Hausmitteilung Jewtuschenko
Datum: 2. Februar 1987
Zunächst bestellte sich der Dichter ein kräftiges britisches Frühstück und eine Flasche Whisky. Dann beantwortete er die Fragen der Interviewer. Hinterher schrieb er ihnen, mit Grünstift, zwei seiner Gedichte auf, stellte Übersetzung und Abdruck anheim, Honorar 1000 Mark.
Es war, Mai 1962 in einem Londoner Hotel, Jewgenij Jewtuschenkos erste Kooperation mit dem SPIEGEL. Das SPIEGEL-Gespräch, das einen SPIEGEL-Titel über den sowjetrussischen Lyriker ergänzte, war dessen erstes großes Interview im Westen, die Veröffentlichung seines »Liebesgedichts« im SPIEGEL ein Erstdruck. Damals galt »Schenja« als »zorniger junger Mann«, durchaus wohlgelitten im Reich des Entstalinisierers Chruschtschow. Dem SPIEGEL sagte er: »Wir haben Stalin aus dem Mausoleum entfernt. Aber aus unserem Fühlen und Denken ihn zu entfernen, das ist noch nicht so schnell gelungen.«
25 Jahre danach, in der Zwischenzeit oft mehr der »Kompromiß Kompromissowitsch«, wie er in einem seiner Gedichte steht, kommt Jewtuschenko wieder im SPIEGEL zu Wort und kann Fortschritte melden - ganz im Geiste Gorbatschows, was zu erwarten war.

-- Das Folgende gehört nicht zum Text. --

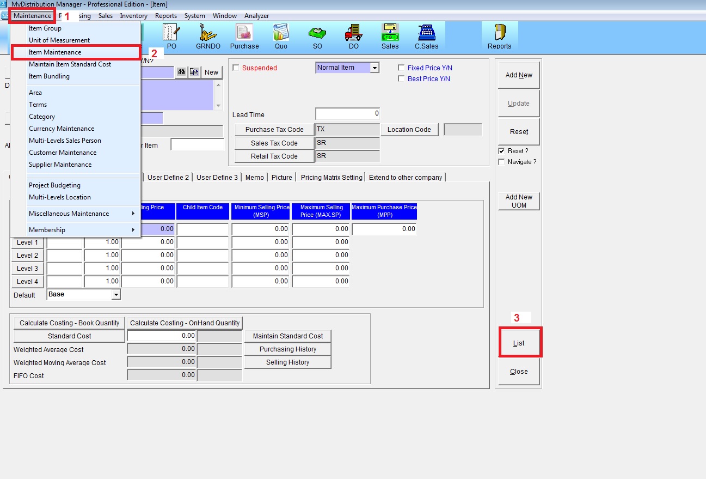Select Item Maintenance from the menu
The image size is (706, 479).
click(55, 52)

In einem größeren Artikel vertritt der Dichter die neue »Transparenz«-Politik: »Das russische Volk möchte nicht nach Anweisungen von oben leben ... es will das Recht, jeden, ungeachtet seiner Position, zu kritisieren« (Seite 118).
Jewtuschenko kritisiert »Männer von gestern«, die sich solchen Reformen widersetzen, und baut auf die junge, vom Stalinismus »unbefleckte Generation«, die »bei uns jetzt in viele führende Positionen aufsteigt«. Ausführlich beschreibt er das neue kulturpolitische Tauwetter in der Sowjet-Union, dabei auch den Film »Die Beichte«, dessen öffentliche Aufführung »noch vor zwei Jahren unvorstellbar gewesen wäre«. SPIEGEL-Redakteur Andreas Lorenz sah den Film letzte Woche in Moskau und berichtet über den Erfolg des diktaturkritischen Werkes (Seite 122).